Reliance Corporation Worldwide Ltd (ASX: RWC) – down 33%
Earlier this year, plumbing parts company Reliance Worldwide released a trading update and revised its guidance for FY19, downgrading earnings before interest, tax, depreciation and amortisation (EBITDA) from between $280 and $290 million to between $260 and $270 million. Reliance attributed the downgrade to subdued sales volumes due to a lack of modest freeze across the United States (US). As a result, the Reliance share price finished FY19 down over 33%.
Reliance relies on cold conditions to cause traditional plumbing pipes to break, which benefits the sales of the company's flagship push-to-connect (PTC) plumbing fittings. Despite the weak sales volumes, Reliance has a stable growth profile and holds much of the PTC market share in the US.
Flight Centre Travel Group Ltd (ASX: FLT) – down 32%
The Flight Centre share price finished FY19 down 32%, largely due to lower Australian consumer confidence damaging the appetite for leisure travel. Earlier this year, softer consumer spending saw Flight Centre downgrade its full year profit by around 14% for the full year. The company cited softer transaction values as a result of the challenging trading climate.
A note from analysts at Citigroup implied that Flight Centre could shut down outlets in locations where more than one store exist. Despite reducing total transaction volumes, analysts believe that shutting some outlets could improve margins and lift profits though lower rent and labour costs.
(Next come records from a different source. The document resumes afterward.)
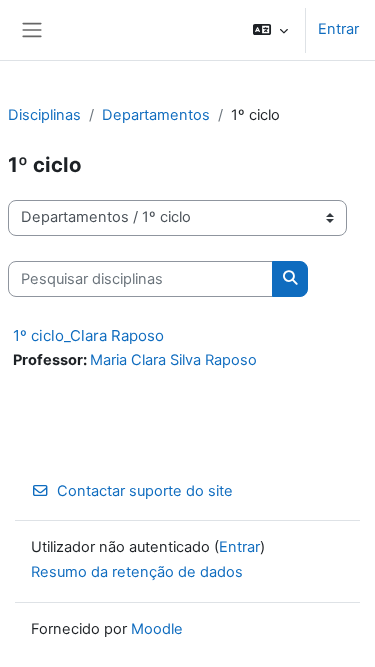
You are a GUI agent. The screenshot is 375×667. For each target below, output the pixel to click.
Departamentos (156, 115)
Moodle (157, 629)
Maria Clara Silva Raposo (173, 360)
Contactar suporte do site (145, 491)
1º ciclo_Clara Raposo (88, 335)
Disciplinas (44, 115)
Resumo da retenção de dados (137, 572)
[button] (270, 30)
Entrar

Despite the problems faced by its bricks-and-mortar business model, Flight Centre still has a very strong balance sheet and a history of long-term, sustainable growth. Although Flight Centre reported lower domestic demand earlier this year, the company also expects record profits from its US and United Kingdom businesses, while the corporate travel sector continues to perform strongly. Dividends also make Flight Centre an attractive investment for income.